Just to recap, there are four reasons investment managers must achieve Best Execution for their clients:

  • Legal (contractual) – investment managers acting as an agent are required to obtain Best Execution
  • Legal (statue) – some laws require investment managers and trustees/directors to obtain Best Execution
  • Regulatory – all major regulators have implemented rules governing Best Execution
  • Commercial – Best Execution boosts performance which increases AUM, fees and profits

2. Legal Requirement

From a legal perspective, an investor (the principal) instructs an investment manager (the agent) to manage investments. An agent has a responsibility to perform their duties with honesty, skill and care, i.e. not negligently. Best Execution comes into play in two respects:

  • Honesty – if an investment manager is profiting from additional charges/fees/expenses which are not explicitly disclosed and approved, they could be making a secret profit
  • Skill and care – an investment manager is expected to know the costs they incur for their clients, to manage these costs and to only incur the costs necessary to manage the portfolio

In too many cases, investment managers don’t know enough about the costs they are incurring for their clients or how to effectively manage them.

3. Regulatory Requirement

Regulatory requirements differ on Best Execution but the principles remain the same.
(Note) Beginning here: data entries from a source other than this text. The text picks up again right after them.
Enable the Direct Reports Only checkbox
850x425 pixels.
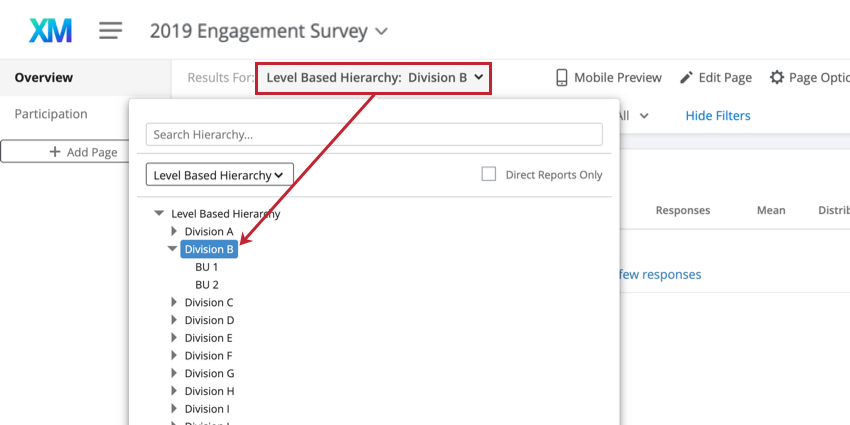click(x=489, y=174)
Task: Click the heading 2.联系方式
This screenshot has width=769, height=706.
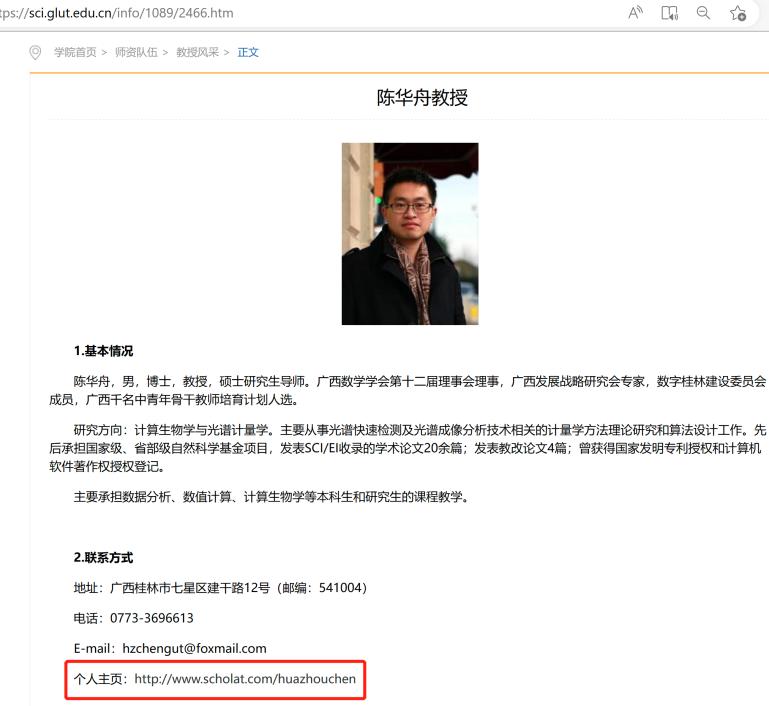Action: tap(103, 557)
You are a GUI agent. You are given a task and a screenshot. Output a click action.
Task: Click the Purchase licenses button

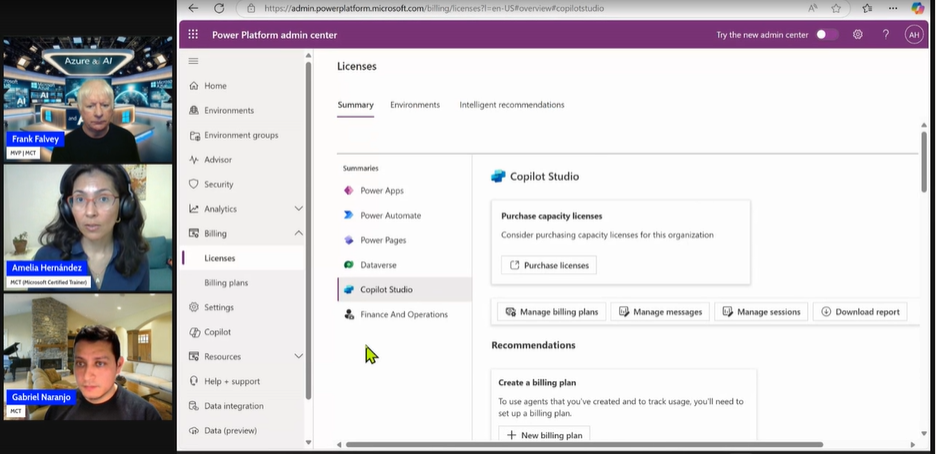(x=548, y=265)
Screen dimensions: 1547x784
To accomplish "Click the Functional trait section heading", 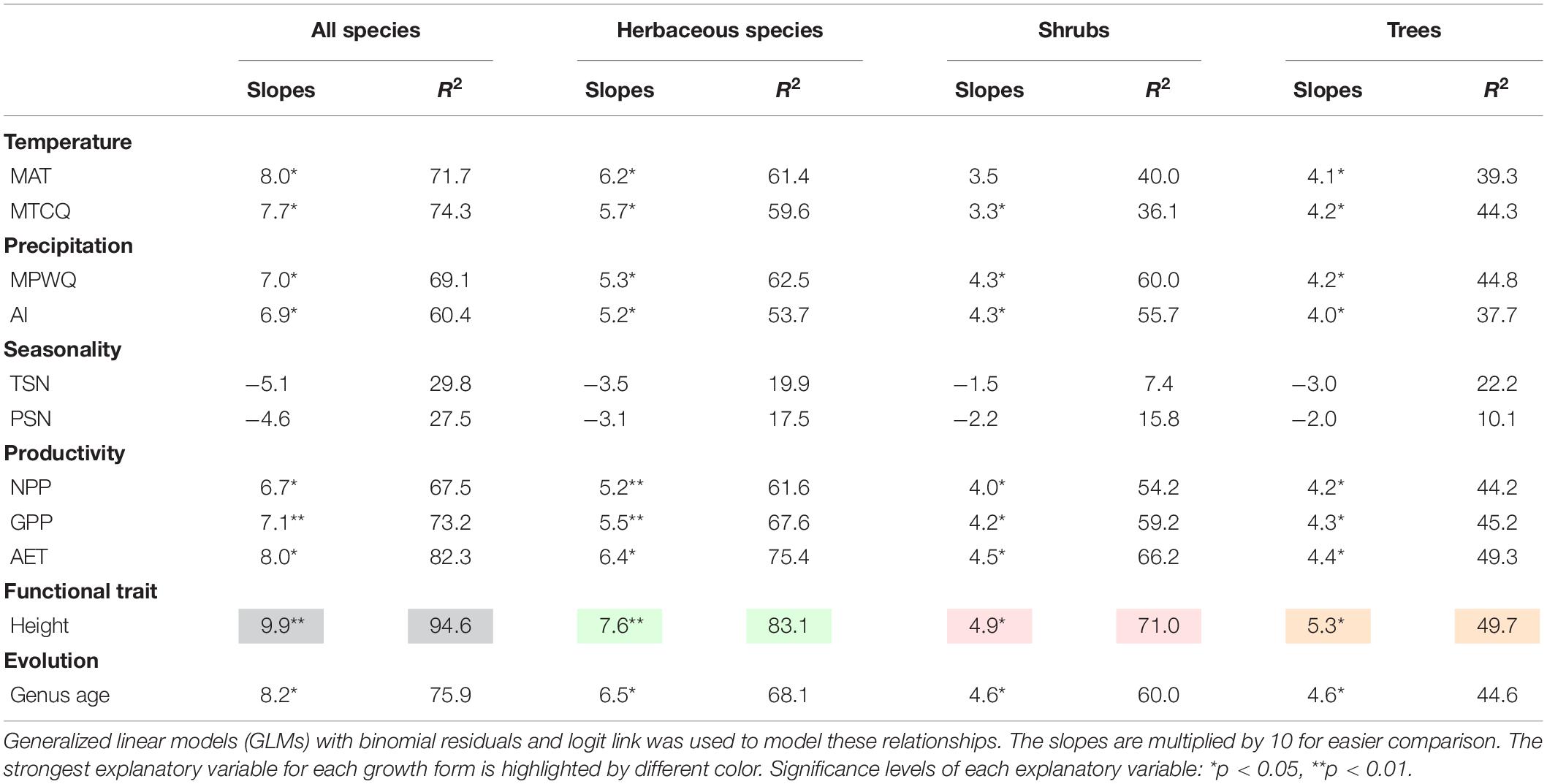I will pos(80,591).
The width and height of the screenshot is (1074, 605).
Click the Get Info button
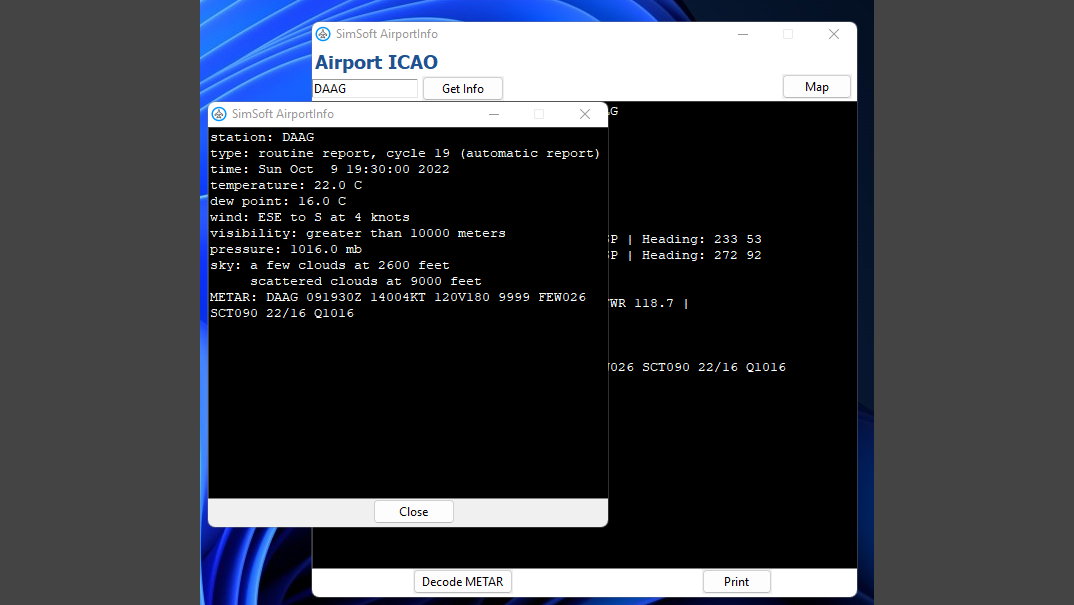[x=463, y=88]
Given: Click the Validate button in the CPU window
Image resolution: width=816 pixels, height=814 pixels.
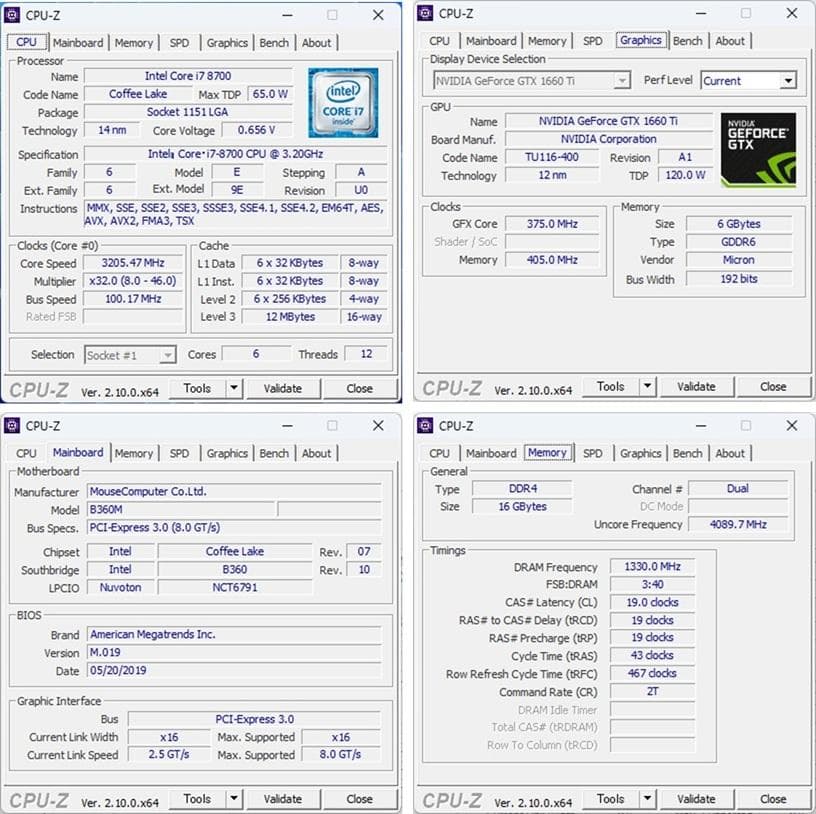Looking at the screenshot, I should (x=284, y=388).
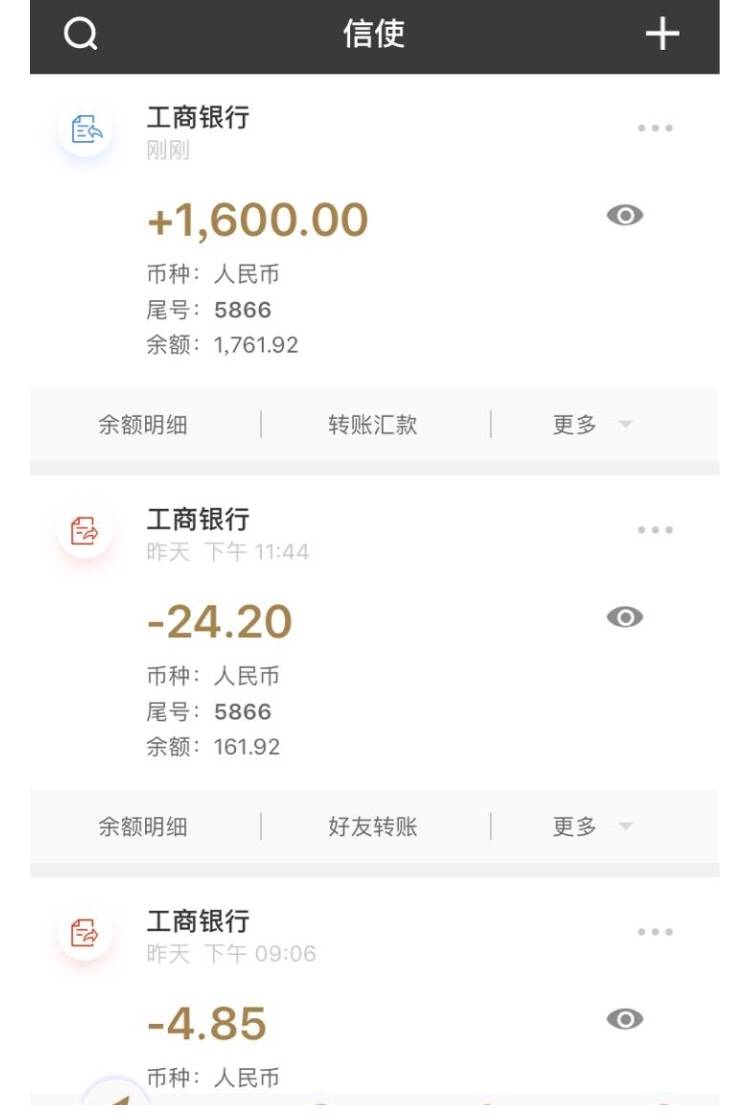This screenshot has width=750, height=1120.
Task: Open the +1,600.00 income message icon
Action: [x=86, y=130]
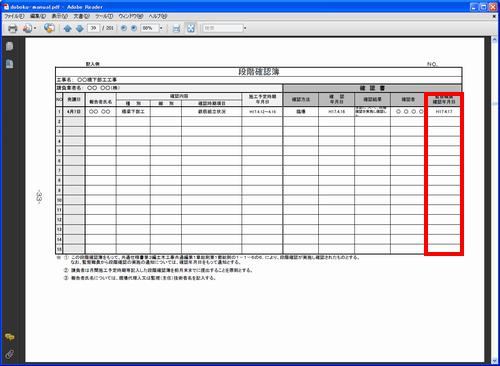Click the search text field in toolbar
The width and height of the screenshot is (500, 366).
223,28
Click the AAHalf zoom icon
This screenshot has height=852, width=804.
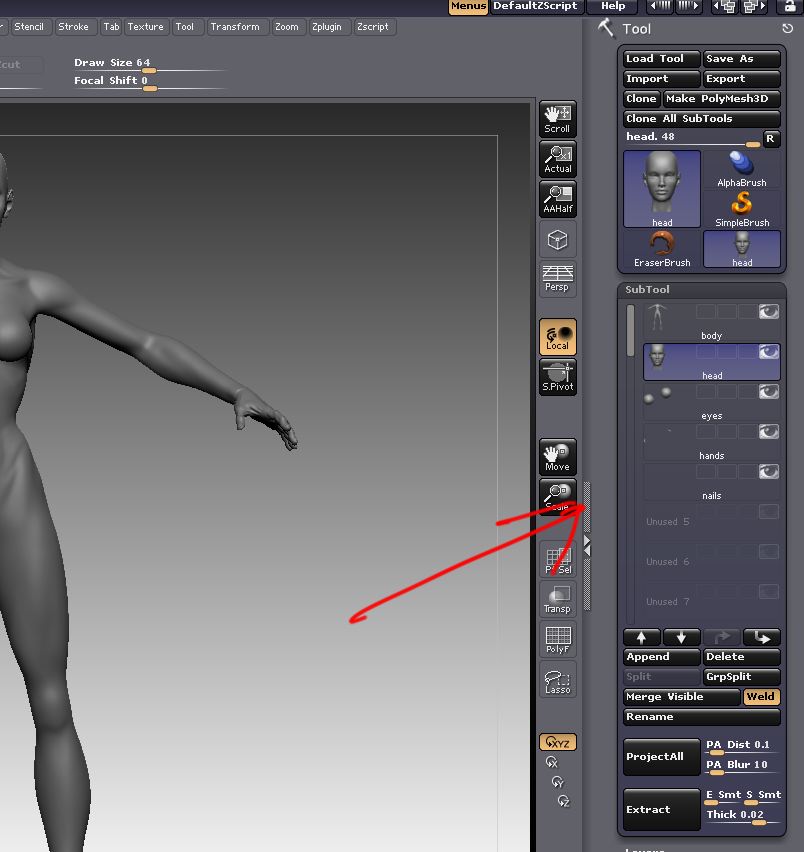pos(557,199)
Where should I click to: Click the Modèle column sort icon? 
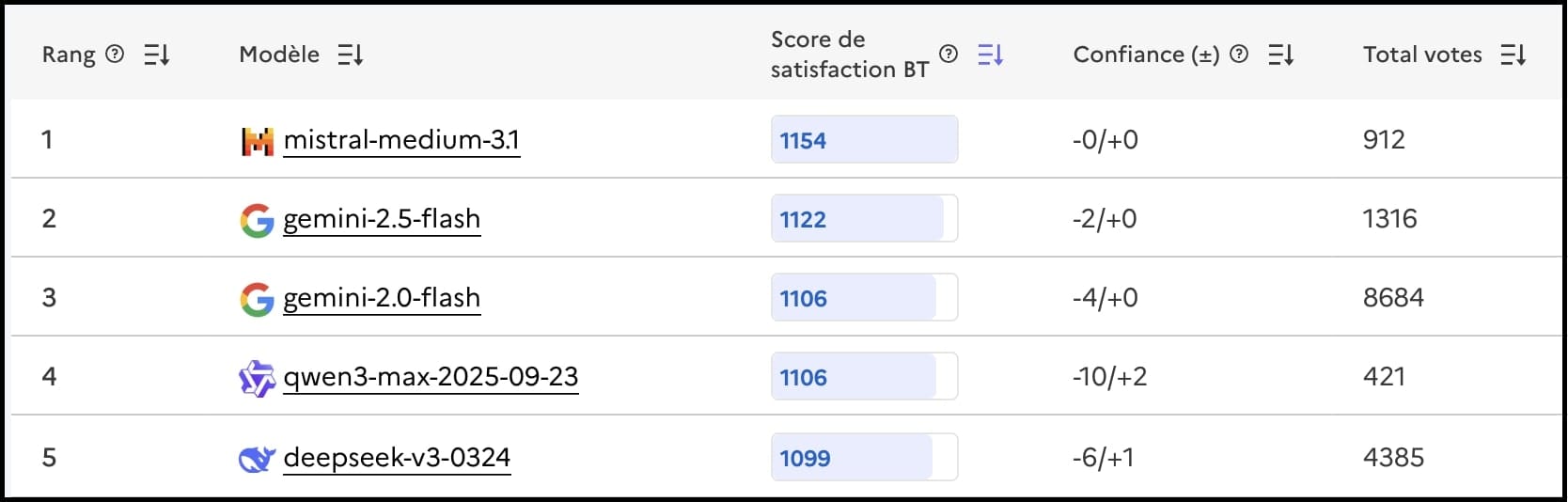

If you provide investment management services, you have a duty to obtain Best Execution for your clients.

In the US, EU and most other jurisdictions, the regulatory requirements include:

  1. Responsibility – a person or committee should be made responsible for Best Execution
  2. Understanding – the investment manager should understand the transaction costs their clients incur
  3. Policy – there must be a written policy to manage Best Execution which covers all instrument types and markets
  4. Implementation – the Best Execution policy must be fully implemented
  5. Exceptions – possible breaches of the Best Execution policy must be flagged, investigated and resolved
  6. Monitoring – periodic monitoring of the implementation of Best Execution must be undertaken and reports prepared along with remedial actions taken, including amending the Best Execution policy, if appropriate
  7. Reporting – the results of monitoring must be reported to the person or committee responsible for Best Execution

4. Commercial Requirement

When investment managers trade, their clients pay for each trade. The costs associated with each trade vary based on the instrument type and trading venue (amongst other factors). The higher the transaction costs the lower the client’s portfolio value, which pushes down performance.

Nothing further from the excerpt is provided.